With the acquisition, Beckman gains a solid reagents business that stands to benefit from integrating as a single offering with Beckman equipment. But it also picks up one of the handful of companies with an active R&D program to commercialize inexpensive gene sequencing equipment, which could represent a significant diagnostic market opportunity next decade.
 
"Our strategy in the biomedical research division is two-fold," says Bruce Wallace, vice president and director of Beckman's nucleic acid business in the biomedical research division. "One is to find solutions that can be applied to our instrumentation, to provide customers with total solutions. It was clear sample prep was one area where our automation platforms play an important role. It also became clear that their reagent line fit well with our equipment line to produce a total solution.
 
"The other part of our strategy is to fuel what is called a biomedical testing continuum, to provide products and discoveries and feed our diagnostics business. We've moved into the area of molecular diagnostics and one area that is critical to our customers is sample preparation. We felt that Agencourt chemistry would fit well with our goals and objectives in this area, as well."
 
According to Lynn Doucette-Stamm, vice president of business development at Agencourt, the opportunity for increased sales of its reagent through this acquisition was hard to ignore. "We have been working to increase our reagents business, but there is only so much a company with 100 employees can do," she says. "Joining a global company with more than 10,000 employees provides us with a reach into new areas that we couldn't have easily achieved ourselves."
 
While Wallace notes that many of Beckman's customers already use Agencourt reagents, providing the reagents as an integrated solution with Beckman equipment should have an immediate impact on reagent sales. "Clearly, we have a market reach they don't have, but they also provide products in molecular diagnostics, a business that we are committed to developing."
 
Looking to the future, once the deal is completed, the two businesses will spin off a new entity called Agencourt Personal Genomics.

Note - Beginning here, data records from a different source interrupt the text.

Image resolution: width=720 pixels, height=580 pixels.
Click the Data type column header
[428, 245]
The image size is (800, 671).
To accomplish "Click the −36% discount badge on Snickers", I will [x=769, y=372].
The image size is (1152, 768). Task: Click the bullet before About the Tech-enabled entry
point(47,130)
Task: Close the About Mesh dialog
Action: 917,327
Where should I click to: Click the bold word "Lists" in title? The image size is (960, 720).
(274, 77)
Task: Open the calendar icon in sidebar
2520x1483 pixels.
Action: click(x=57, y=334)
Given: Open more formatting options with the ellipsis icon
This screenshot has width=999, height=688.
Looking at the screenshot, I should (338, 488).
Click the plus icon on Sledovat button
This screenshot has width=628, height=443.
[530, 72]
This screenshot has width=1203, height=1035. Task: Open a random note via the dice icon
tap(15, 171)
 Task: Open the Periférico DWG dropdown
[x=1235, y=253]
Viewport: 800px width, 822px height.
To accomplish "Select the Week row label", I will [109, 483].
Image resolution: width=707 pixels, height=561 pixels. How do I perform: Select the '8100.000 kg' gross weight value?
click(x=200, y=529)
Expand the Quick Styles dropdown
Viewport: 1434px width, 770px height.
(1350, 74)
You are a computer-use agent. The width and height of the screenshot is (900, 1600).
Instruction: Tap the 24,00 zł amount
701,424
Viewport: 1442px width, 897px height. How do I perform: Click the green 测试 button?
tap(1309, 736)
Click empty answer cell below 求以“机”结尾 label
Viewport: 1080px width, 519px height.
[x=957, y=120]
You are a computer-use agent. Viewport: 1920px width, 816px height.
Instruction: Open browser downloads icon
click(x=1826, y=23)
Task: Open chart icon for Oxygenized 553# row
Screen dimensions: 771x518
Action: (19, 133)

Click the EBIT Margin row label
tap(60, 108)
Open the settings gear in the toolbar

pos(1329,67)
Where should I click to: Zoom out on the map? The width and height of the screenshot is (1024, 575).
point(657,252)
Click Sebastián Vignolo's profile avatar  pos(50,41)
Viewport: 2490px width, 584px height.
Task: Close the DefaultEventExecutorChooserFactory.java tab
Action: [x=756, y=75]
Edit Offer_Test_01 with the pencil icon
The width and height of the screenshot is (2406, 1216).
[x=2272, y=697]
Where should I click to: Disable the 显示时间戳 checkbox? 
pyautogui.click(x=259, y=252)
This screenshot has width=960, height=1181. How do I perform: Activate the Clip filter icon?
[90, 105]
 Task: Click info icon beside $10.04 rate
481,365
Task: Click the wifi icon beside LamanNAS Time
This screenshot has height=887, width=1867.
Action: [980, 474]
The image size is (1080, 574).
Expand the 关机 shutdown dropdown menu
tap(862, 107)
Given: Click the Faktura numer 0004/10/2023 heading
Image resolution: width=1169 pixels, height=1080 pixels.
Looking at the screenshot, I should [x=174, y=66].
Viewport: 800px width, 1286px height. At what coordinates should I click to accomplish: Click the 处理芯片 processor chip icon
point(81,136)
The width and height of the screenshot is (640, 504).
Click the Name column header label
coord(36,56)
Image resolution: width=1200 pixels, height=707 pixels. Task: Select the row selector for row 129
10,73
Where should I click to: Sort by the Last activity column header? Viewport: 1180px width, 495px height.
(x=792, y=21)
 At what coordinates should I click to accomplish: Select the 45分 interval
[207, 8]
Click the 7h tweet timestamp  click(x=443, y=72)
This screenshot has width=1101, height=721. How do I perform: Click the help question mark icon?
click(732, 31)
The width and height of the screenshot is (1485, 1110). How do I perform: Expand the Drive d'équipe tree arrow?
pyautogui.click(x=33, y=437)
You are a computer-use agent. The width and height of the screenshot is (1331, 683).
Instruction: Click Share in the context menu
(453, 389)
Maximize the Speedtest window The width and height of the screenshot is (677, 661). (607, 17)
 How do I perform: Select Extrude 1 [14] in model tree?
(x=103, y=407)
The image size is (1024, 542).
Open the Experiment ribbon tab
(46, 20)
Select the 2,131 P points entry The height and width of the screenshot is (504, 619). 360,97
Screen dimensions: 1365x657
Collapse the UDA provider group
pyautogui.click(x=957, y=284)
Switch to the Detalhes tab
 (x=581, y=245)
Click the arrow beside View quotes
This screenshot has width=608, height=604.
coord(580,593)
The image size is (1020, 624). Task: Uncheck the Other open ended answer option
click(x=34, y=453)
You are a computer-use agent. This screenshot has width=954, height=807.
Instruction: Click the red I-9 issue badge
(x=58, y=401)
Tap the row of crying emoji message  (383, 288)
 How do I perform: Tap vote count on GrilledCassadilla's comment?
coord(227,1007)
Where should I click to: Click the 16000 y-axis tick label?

The purpose of this business will be to build upon Agencourt's expertise in genomic sequencing, with an eye toward the development and commercialization of a "sequencing by synthesis" approach to personal genome sequencing. "We are excited about this technology and feel we are making some significant progress," says Doucette-Stamm. "These are still the early days of this technology and we need to make it much, much less expensive if we are ever going to have personal genome sequencing. But we think it is one of the cornerstones of personalized medicine of the future and could revolutionize how we look at medicine today."